The icon represents a snow crystal and a sun rising over a mountain, formed from the negative space around the blue. The yellow, orange, and blue colors represent the Utah landscape, from the desert to the mountains.
This logo took a turn from the abstract and turned to the symbolism of a wreath made from an olive tree branch, or kotinos. The emblem is a direct reference to the ancient Olympic Games where the champion was crowned with the kotinos.
And, the design of the wreath as an open circle acts as a warm welcome to all who participate in the Games, the largest peaceful competition in the world.
Designed by the Italian studio Benincasa-Husmann Brand Design, the logo for the 2006 Olympics was inspired by Turin’s Mole Antonelliana, a major landmark monument in Italy.
The emblem is supposed to portray the silhouette of the monument, which then transforms into a mountain where the white snow meets the blue sky. But, the jury is still out on the design.
Some people think it’s modern and cutting edge, whereas others say the awkward web shape of the icon makes it feel like this was designed for a technology convention rather than the Winter Olympics.
Within the bright red logo, the clever use of negative space creates a figure called “Dancing Beijing.” It’s a stylized version of the Chinese character that means “capital” (Beijing is the capital of China).
Although I love a good abstract logo with clever use of hidden meaning, this logo doesn’t completely meet the expectations of what an Olympic logo should be.
In other words, if you looked at just the icon alone, you’d never know it was for the Olympics.
Vancouver’s 2010 Olympic logo has a lot going for it. Another abstract geometric logo, the composition is simple, striking, and inspired by a cultural landmark called inukshuk.
The risky font choice, vibrant colors, and playfulness of the rounded shapes bring this logo to life.
The London 2012 logo was one of the most controversial ever designed. You could say it was skating on thin ice.
After the design was revealed, a petition was drafted and signed by over 48,000 people to have the logo scrapped and redesigned.
Some people said the felt didn’t represent London at all; others thought it resembled the Simpsons siblings (Lisa on the right and Bart on the left).
Either way, it definitely didn’t take home the gold.
When it came to designing the Rio logo, they needed something special to commemorate the first South American city hosting the Summer Olympics. It was an opportunity for Rio to showcase their culture (and increasing tourism never hurts either!).
The color choices were inspired by the Brazilian environment and the psychology of colors. Blue represents water and dependability; green is for the forests and growth; and yellow symbolizes the sun and Brazilians’ warm, happy nature.
This one gets a round of applause for perfectly capturing both the spirit of Brazil and the spirit of the games.
Entitled Harmonized Checkered Emblem, the simple circular logo is made up of 3 shapes of rectangles all in indigo blue. The design is meant to reference a pattern popularly used in kimonos.
According to designer Asao Tokoro, the logo was intended to represent the different countries, cultures, and ways of thinking, to communicate a message of unity in diversity.

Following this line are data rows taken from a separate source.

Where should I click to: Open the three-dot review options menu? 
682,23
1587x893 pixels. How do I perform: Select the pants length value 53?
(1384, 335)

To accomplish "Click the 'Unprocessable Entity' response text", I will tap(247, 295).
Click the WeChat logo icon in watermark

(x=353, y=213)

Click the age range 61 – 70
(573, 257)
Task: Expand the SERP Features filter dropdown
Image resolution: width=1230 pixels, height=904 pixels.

It’s simple, effective, and original.
Designing a logo for the Olympics is much more than just a logo– it is a symbol associated with success and progress. For any country, when it comes to their logo, it needs to represent them and to tell their story, past, present and future.
The same principles that went into each Olympic logo design should be implemented in your own logo. I hope this article inspires you to reach for the gold medal of logo design.